In the end, you chose. In the end you always chose, make the decision and ultimately unknowingly hurting me in the process of you deciding what to do with your life. You claimed to be killing yourself over it, and hey i always accept any decision made. Cause I never once and will ever force people to do things my way.
If you think that you’re more important. Then that is fine. At least I am free to move on and do the things i want to do.
The funny thing was, on the last statement, you re-emphasize that I have changed, who did I changed for? It is not your fault entirely for I allowed myself to change. Another stupid moment of mine, and a valuable lesson learnt.
Never change oneself for the sake of others, cause in the end he will simply pick on you anyways. Even though you changed, cause the other party claimed that you are too wild for his taste.
Buttered last night was very much-needed. I may looked all over the place last night, with booze and boys, but seriously I am crying and going crazy. I always have to put on a fake front as usual.
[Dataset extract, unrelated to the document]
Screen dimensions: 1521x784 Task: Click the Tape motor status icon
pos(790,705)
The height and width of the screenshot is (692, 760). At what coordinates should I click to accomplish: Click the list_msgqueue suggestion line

People who know me well enough, knows that I hate to show my true emotions.
I kept thinking and thinking as usual. My girlfriends were wonderful, supporting me through. I really can’t thank them enough to just be there.
No questions asked, no answers demanded.
Last night was wild period. Imagine me on the podium. LOL, won a bottle of Hennessy and going crazy with the girls, ignoring and blatantly teasing the boys. Heh… A random night that I appreciate a lot.
Seriously, I need time for myself. A holiday to settle the mind and a place to cry for one final time to myself.